It worked for one of my students, so give it a go


----------



## ErikaLynn (Aug 3, 2010)

When I first got back into riding I had the same problem. I would grip with my knees so bad I would have little bruises on the inside of my knees. What I did was bring my stirrups up a hole and a half. It took awhile to get used to, but it help me feel more secure in the saddle. I've been back into riding for a year now, and my legs are a lot stronger I still have to have the thought in my head to hold on with my calf. It is a lot easier to hold on with my calf now, then it was a year ago. But I can sometimes feel my legs come off especially when I'm jumping.

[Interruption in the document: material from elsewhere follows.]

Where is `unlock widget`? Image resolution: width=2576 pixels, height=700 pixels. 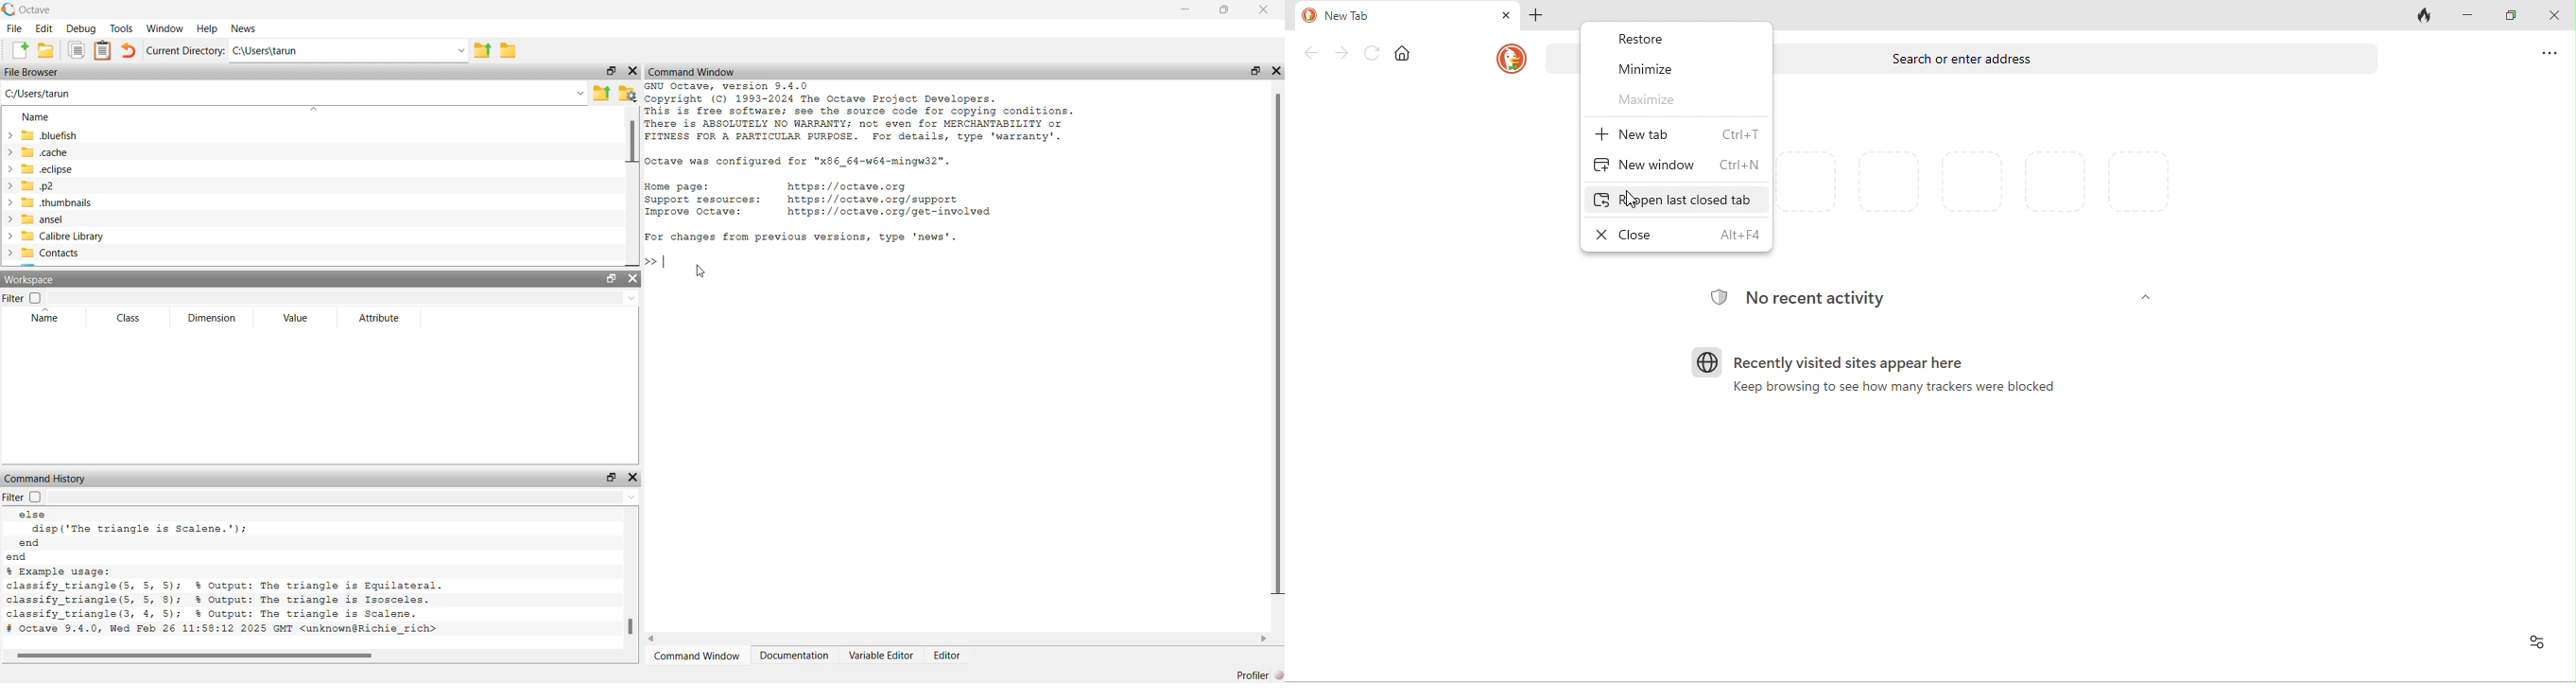
unlock widget is located at coordinates (610, 278).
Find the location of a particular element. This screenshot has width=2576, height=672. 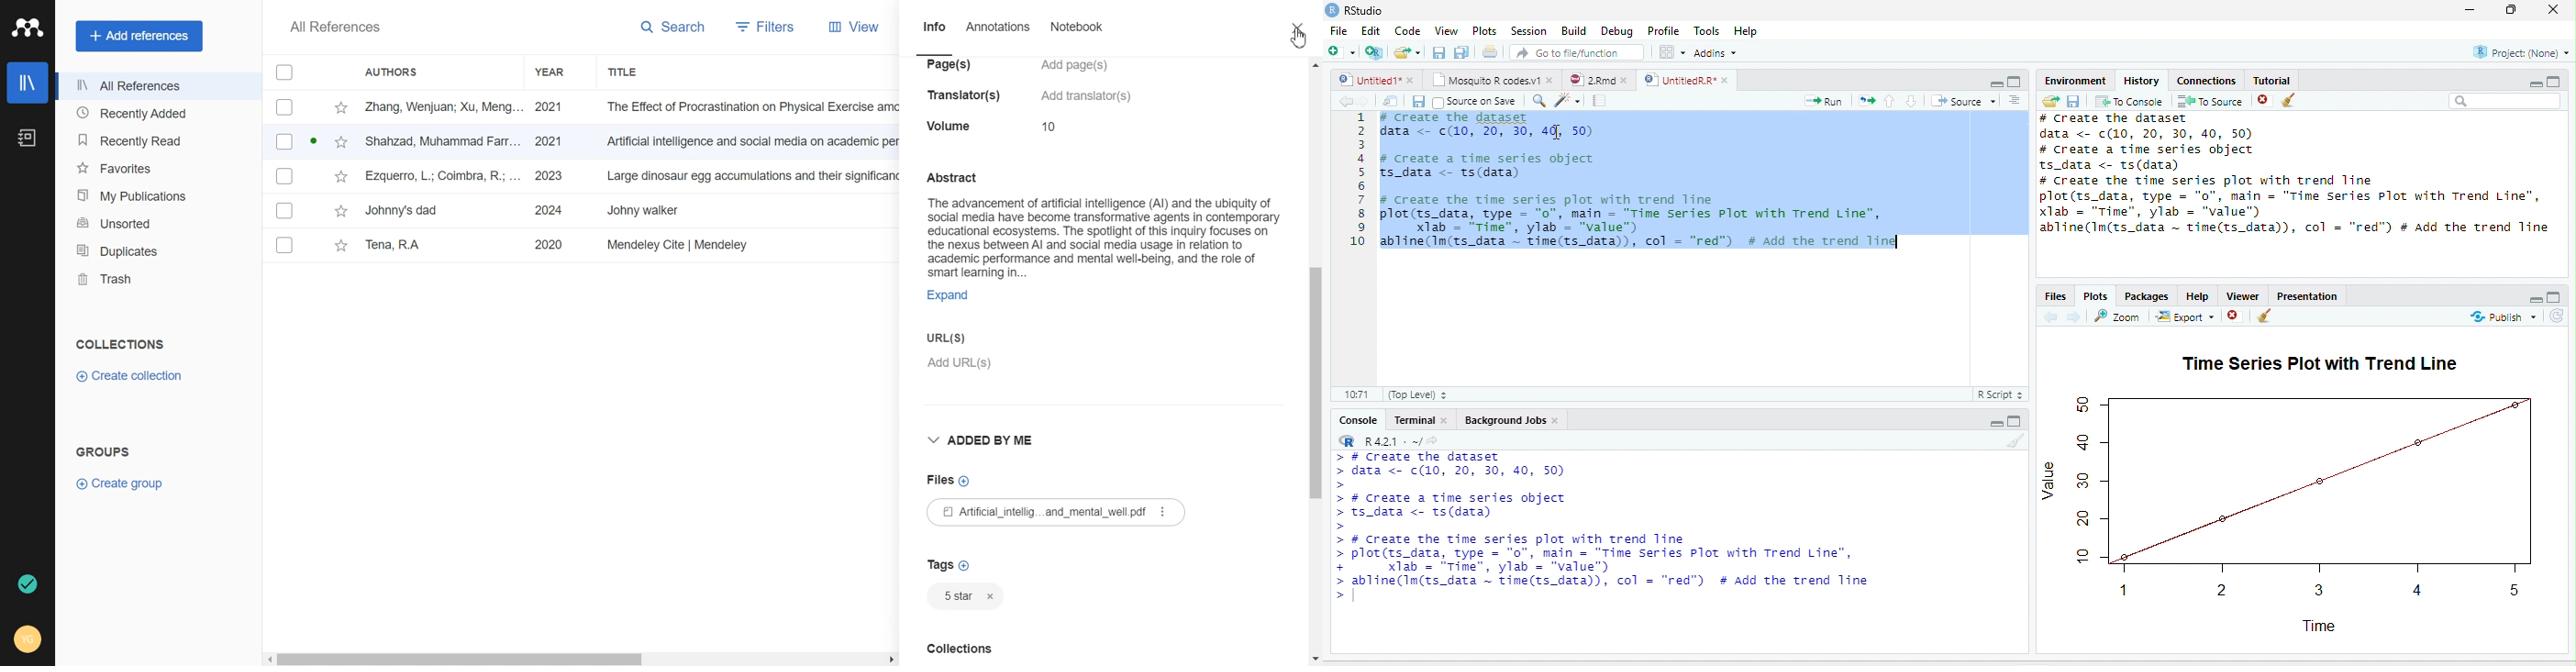

Title is located at coordinates (638, 72).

I will admit, I rarely practiced without stirrups, but you should most definitely do no stirrup work, it will make you muscles stronger, faster. Also a lot of 2-point work helps.


----------



## Ali M (Mar 28, 2011)

Thank you so much for all the advice! This thread has REALLY helped me. I like the idea of letting it 'flow' all the way down and 'wrapping' myself around her girth. I'll also have to keep the thought my head for a while until it becomes unconscious, but that'll be a while. Unfortunately, I ride a crotch rocket motorcycle (which you grip with your knees), so the Harley thing doesn't work as well for me. :lol:


----------



## MIEventer (Feb 15, 2009)

To comment on the toe thing - you must allow your toes to point out, in order for your calf to be correctly placed on your horse, to aid you with solidifying your lower leg. 

You should have at least a 40 to 45 degree angle, where you are making contact on your horses girth on your inner/back part of your calf. You don't want to have contact on your inner calf where your toes are pointing forward, nor do you want contact on the back of your calf where you doing the "charlie chaplin" - you want to be right in the middle....the sweet spot.

Here's a picture to hopefully give you a better idea:


----------



## faye (Oct 13, 2010)

I bad habit of gripping with my knees and my instructor and I went through all sorts of methods (most mentioned above) and none of them managed to get through my thick skull.

What did work for me was a dragon of an instructor (who I thought was absolutly brilliant) ignoreing what my heel was doing and shouting at me to push my knee down.
Now it is impossible to push your knee down and still grip with your knee (or at least it is for me!). and thus by pushing my knee down my heel automaticly dropped and I stopped gripping with my kees


----------



## Brent (Mar 14, 2011)

Yes if you push your heel down then your thighs will lossen up. Just tell yourself heels down while your riding.if you find yourself holding your stirrups back then they need adjusted. You may have to train your horse a little cause you have trained it to the other way you were riding.
_Posted via Mobile Device_


----------



## bsms (Dec 31, 2010)

I don't grip with my knees, but one of my bad habits is leaning forward. I started taking lessons 3 weeks ago (western riding). My instructor said she usually teaches things in 3 steps, so that a turn becomes:

1 - Turn with your seat
2 - Outside leg
3 - Invite with rein, if needed

But, she said, I need to add step 0, as in 

0 - Straighten your back (or even feel like I'm leaning back)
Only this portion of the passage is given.